Could all of the entries be written out exactly, with any pictures omitted?

Source records
═══

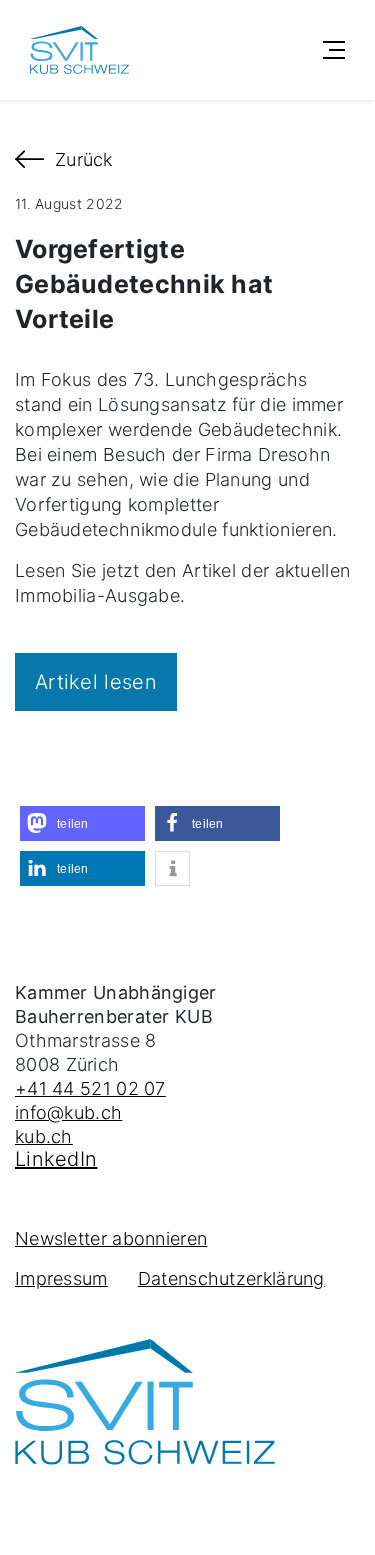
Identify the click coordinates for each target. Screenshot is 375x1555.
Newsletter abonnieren (111, 1238)
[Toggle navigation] (334, 50)
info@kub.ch (68, 1112)
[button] (82, 823)
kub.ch (44, 1136)
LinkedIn (56, 1159)
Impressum (61, 1278)
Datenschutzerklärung (231, 1278)
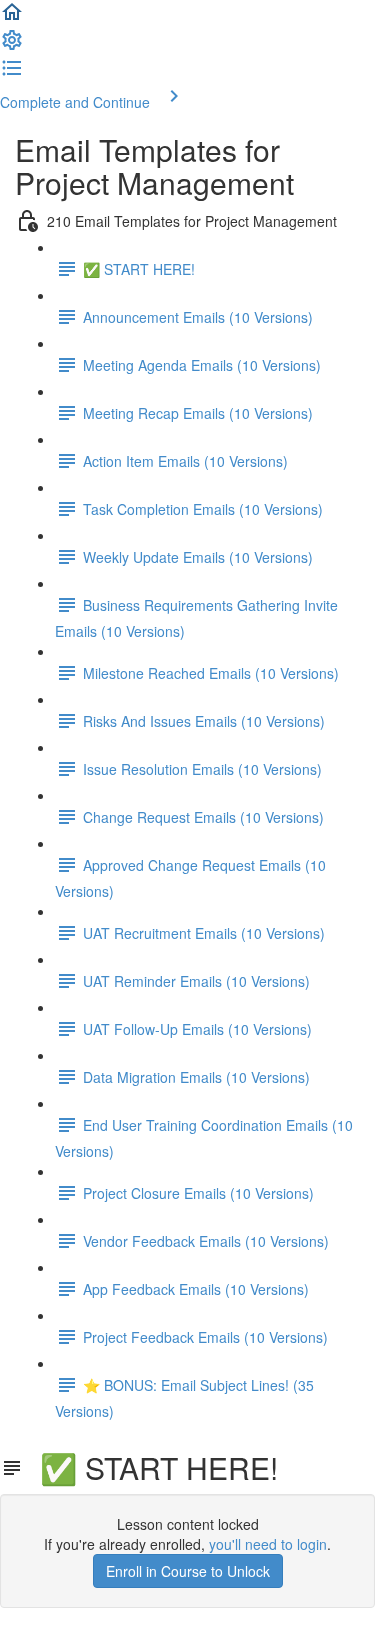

═══

● **PROBLEM SOLUTION**:
Identify the click coordinates for each target. Screenshot is 375x1555.
Newsletter abonnieren (111, 1238)
[Toggle navigation] (334, 50)
info@kub.ch (68, 1112)
[button] (82, 823)
kub.ch (44, 1136)
LinkedIn (56, 1159)
Impressum (61, 1278)
Datenschutzerklärung (231, 1278)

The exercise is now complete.